> _GIVEN PROBLEM 1_
According to the film review, who invited Godard and Gorin to Jordan in 1970?
> _GIVEN PROBLEM 2_
List every Godard work that the film review places within the more purposeful stretch of his career, from 1974 through 1979.
> _GIVEN PROBLEM 3_
Reproduce the film review word for word, starting at "Before that, preoccupations" and continuing down to "impotence and defeat.".

> _SOURCE EXTRACT_
──────────────────────────────

Here, There, and Down Under

From The Soho News (February 18, 1981). — J.R.

Ici et Ailleurs

A film by Jean-Luc Godard and Anne-Marie Miéville

 

Against the Grain

A film by Tim Burns

 

Radical Images

James Agee Room, Bleecker Street Cinema

Despite all the signs of exacerbated brilliance in Godard’s work since 1968, it is arguable that only after he left Paris in 1973 for Grenoble and Rolle — and before he made Every Man for Himself about a year ago — has he been able to function seriously as a political filmmaker, in direct and personal confrontation with his subjects.

Before that, preoccupations with the “correct” lines about certain struggles and their representations have cheifly yielded case studies for conservative armchair Marxists — ideal meditations for Parisian camp followers preferring to keep their feet dry and their politics fashionably academic. And from the vantage point of the next five years, it is difficult to avoid seeing Godard’s recent alliance with Coppola, at least partially, as a gesture of impotence and defeat.

The more purposeful stretch of his career that I have in mind begins with Ici et Ailleurs (Here and Elsewhere), in 1974, continues with Numéro Deux (1975), Comment ça va and Sur et sous la communication (both 1976) and ends with his difficulties in getting his second TV series France/tour/détour/deux/enfants broadcast as he intended in 1978 and 1979. It is precisely the work of this period — comprising about 3 1/2 hours of film and 16 hours of video — that has remained most inaccessible in the U.S. (Even the print of Ici et Ailleurs at the Bleecker is unsubtitled, meaning that viewers without fluent French have to depend on a printed version of the text in English.)

What makes Ici et Ailleurs important in a pivotal way is the fact that both of Godard’s major collaborators — the grandstanding Jean-Pierre Gorin and the deliberately invisible Anne-Marie Miéville worked on it at different stages over a four-year period. In 1970, Godard and Gorin traveled to Jordan, invited by the PLO, to film the Palestine revolution for Till Victory — a work-in-progress saluted on the opening cut of Patti Smith’s third album Easter but never completed. After Godard moved to Grenoble and set up his first Sonimage studio, he re-examined the Palestinian footage with Miéville (who has collaborated on every subsequent work of his); Ici et Ailleurs is the record of that encounter.

The “here” of the title is France — a working-class family watching TV, Godard and Miéville watching the Godard-Gorin footage and communicating offscreen. The “elsewhere” is not merely Palestine, but the film that Godard and Gorin wanted to make there in 1970. Like sound and image, now and then, or life and death, here and elsewhere essentially define one another dialectically, through a series of relays and exchanges — a process that for Godard and  Miéville is indistinguishable from their responsibility to their subject.

What does it mean to be “responsible” to one’s subject? Something other than what Godard and Gorin are in Letter to Jane (1972), I would say, where their irritation with (envy of?)Jane Fonda ultimately bends their analysis into a form of glib self-flattery. Here, on the contrary, the injunction is, “Learn to see, not read.”

──────────────────────────────

> _RECORDED DATA_
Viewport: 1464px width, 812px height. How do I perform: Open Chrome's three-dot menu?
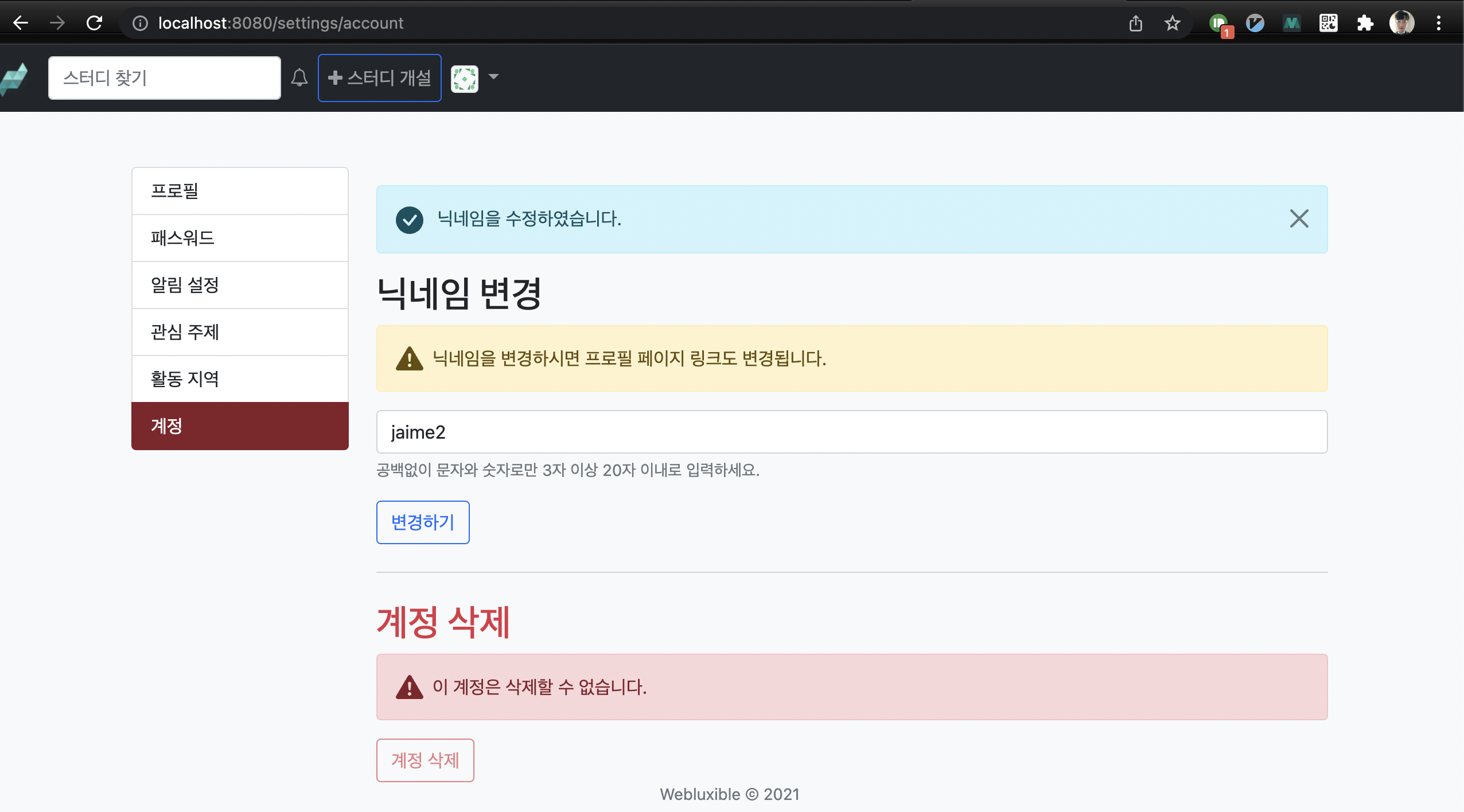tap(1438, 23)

──────────────────────────────

> _RIGHT ANSWER 1_
The PLO invited them.

> _RIGHT ANSWER 2_
Ici et Ailleurs (Here and Elsewhere), Numéro Deux, Comment ça va, Sur et sous la communication, France/tour/détour/deux/enfants

> _RIGHT ANSWER 3_
Before that, preoccupations with the “correct” lines about certain struggles and their representations have cheifly yielded case studies for conservative armchair Marxists — ideal meditations for Parisian camp followers preferring to keep their feet dry and their politics fashionably academic. And from the vantage point of the next five years, it is difficult to avoid seeing Godard’s recent alliance with Coppola, at least partially, as a gesture of impotence and defeat.